• Material provided:
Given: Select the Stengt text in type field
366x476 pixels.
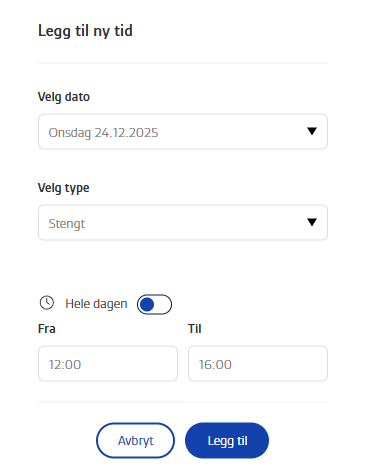Looking at the screenshot, I should click(67, 224).
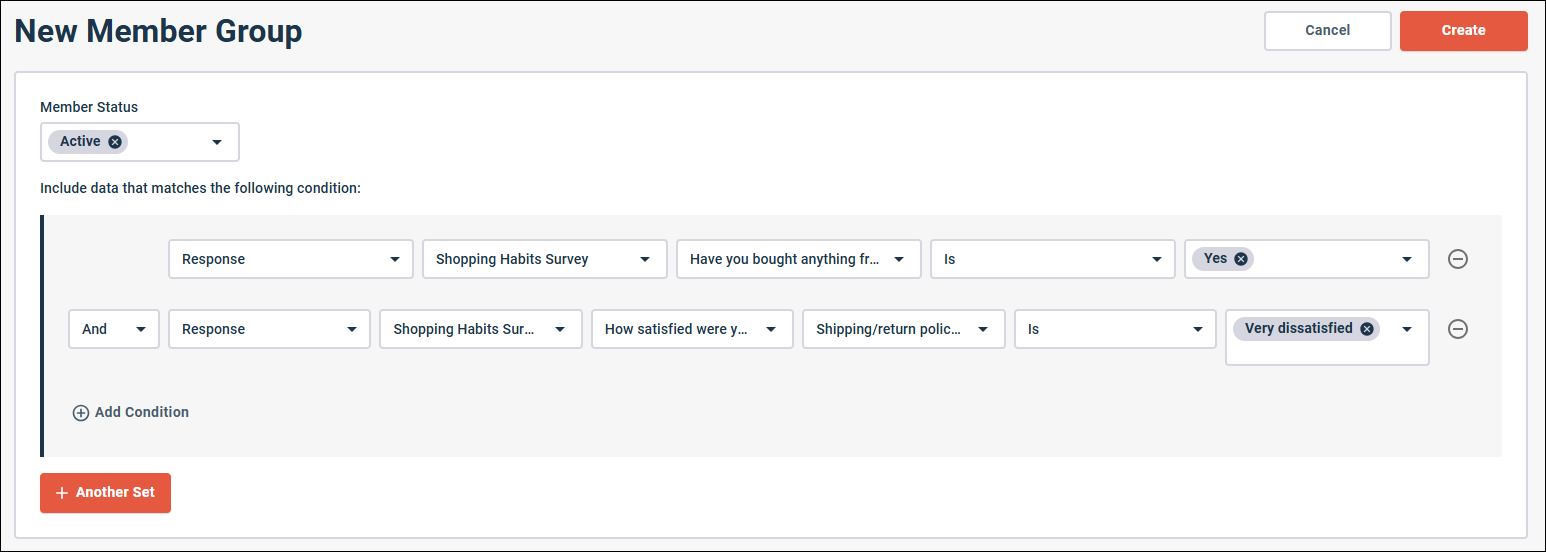
Task: Delete the second condition row
Action: pyautogui.click(x=1458, y=329)
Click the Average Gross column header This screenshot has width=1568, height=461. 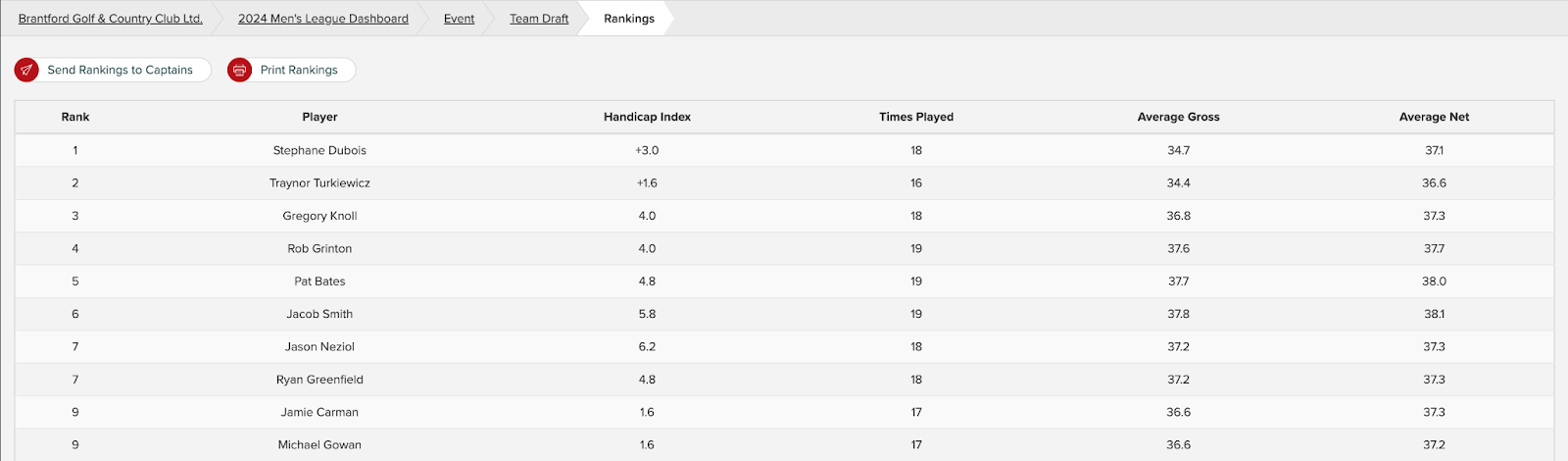click(x=1178, y=117)
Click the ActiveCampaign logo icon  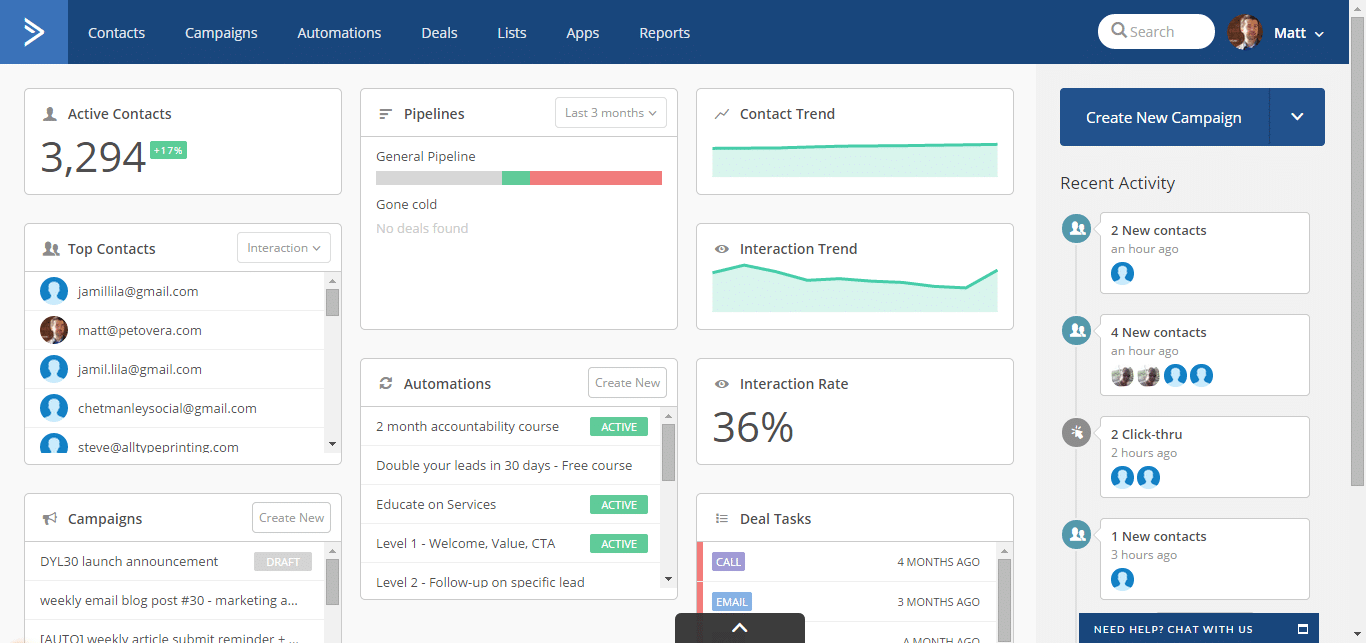[34, 32]
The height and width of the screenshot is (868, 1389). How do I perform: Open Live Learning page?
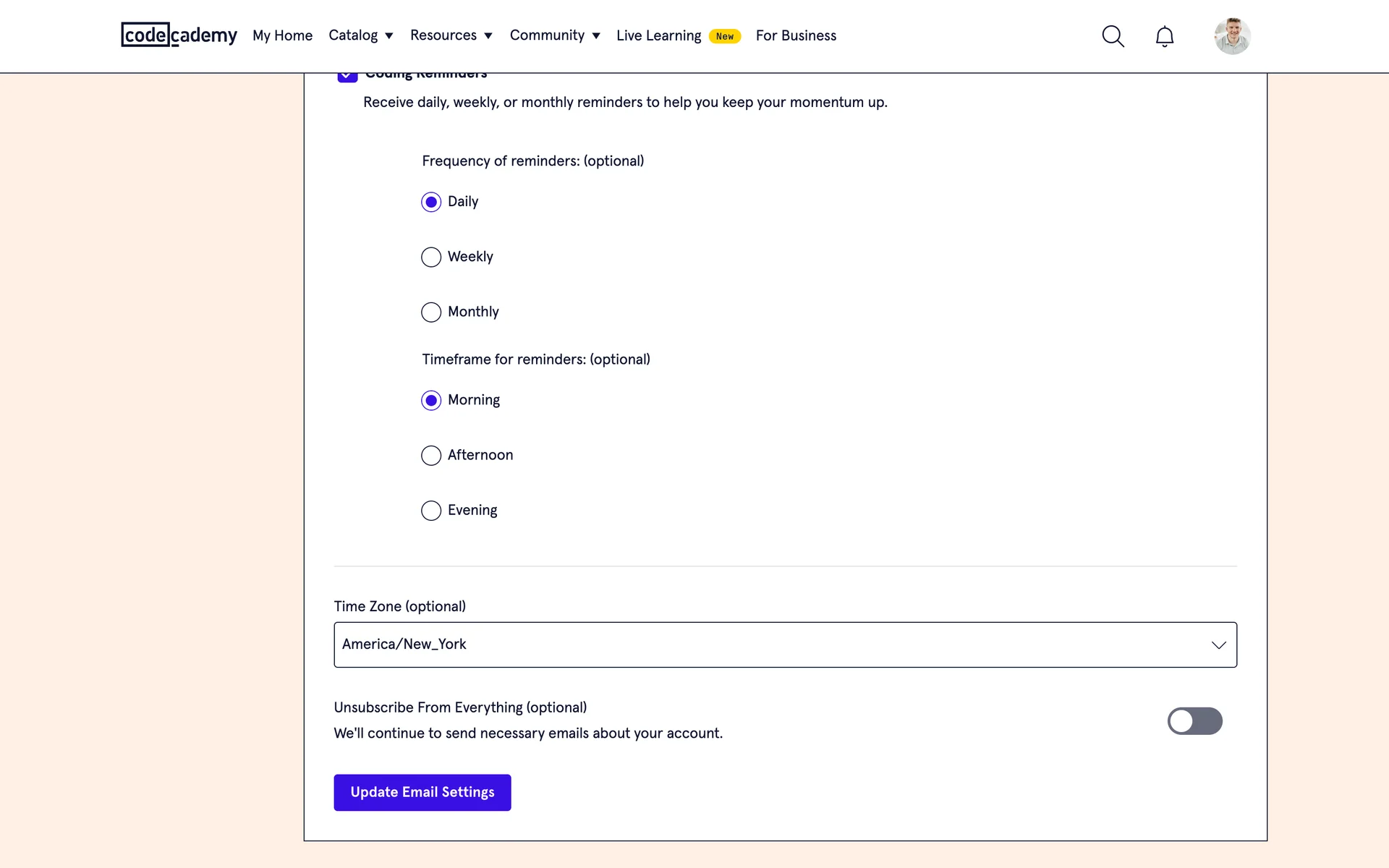tap(658, 35)
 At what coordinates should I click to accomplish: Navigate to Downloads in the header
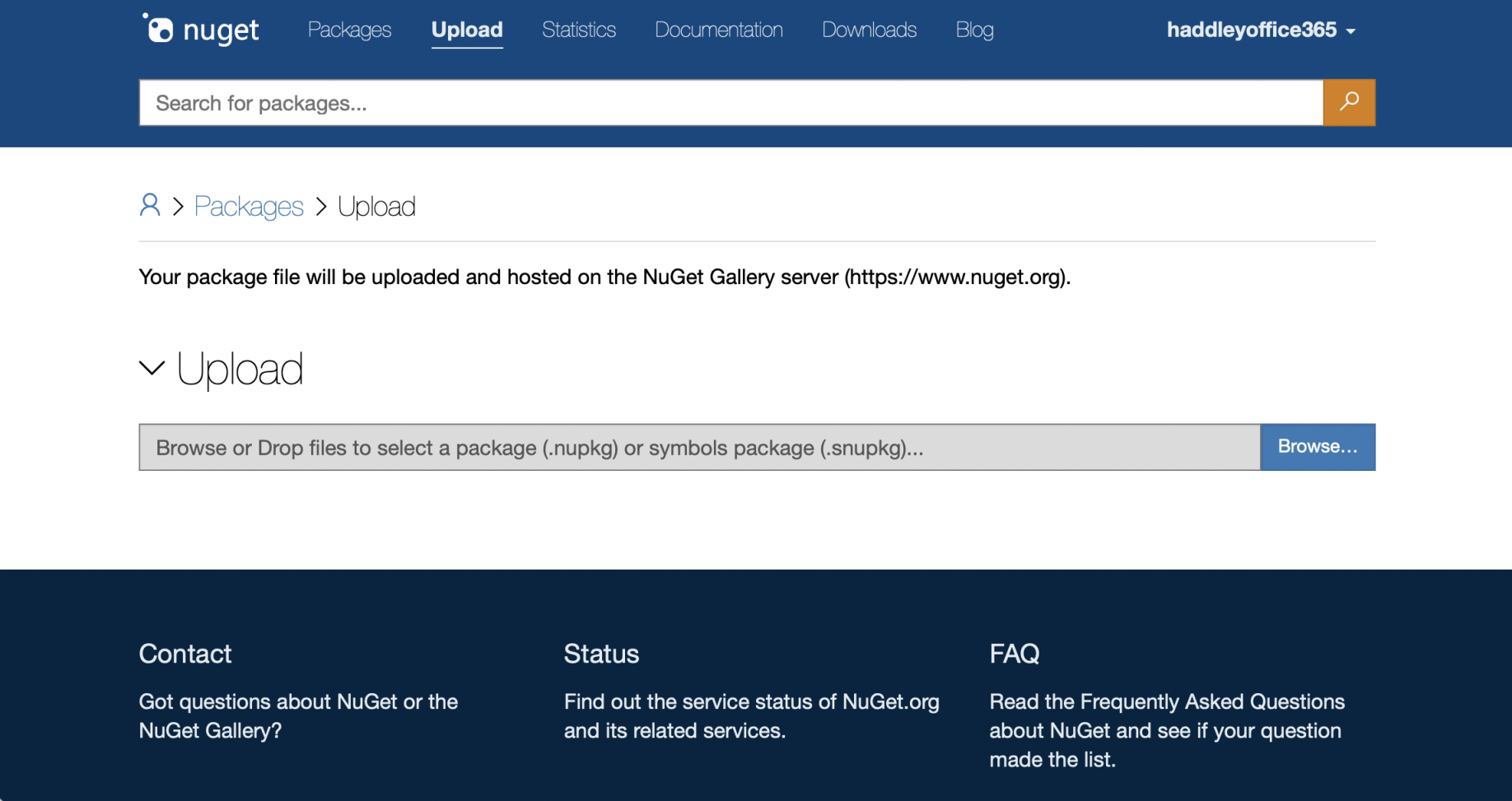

• Direction: Reproduce the rows from the line containing "The height and" through the end of the rows, including both ends, and omit the pictures from your copy.

• Solution below:
The height and width of the screenshot is (868, 1389). How do I perform: Open Live Learning page?
tap(658, 35)
 At what coordinates should I click to accomplish: Navigate to Downloads in the header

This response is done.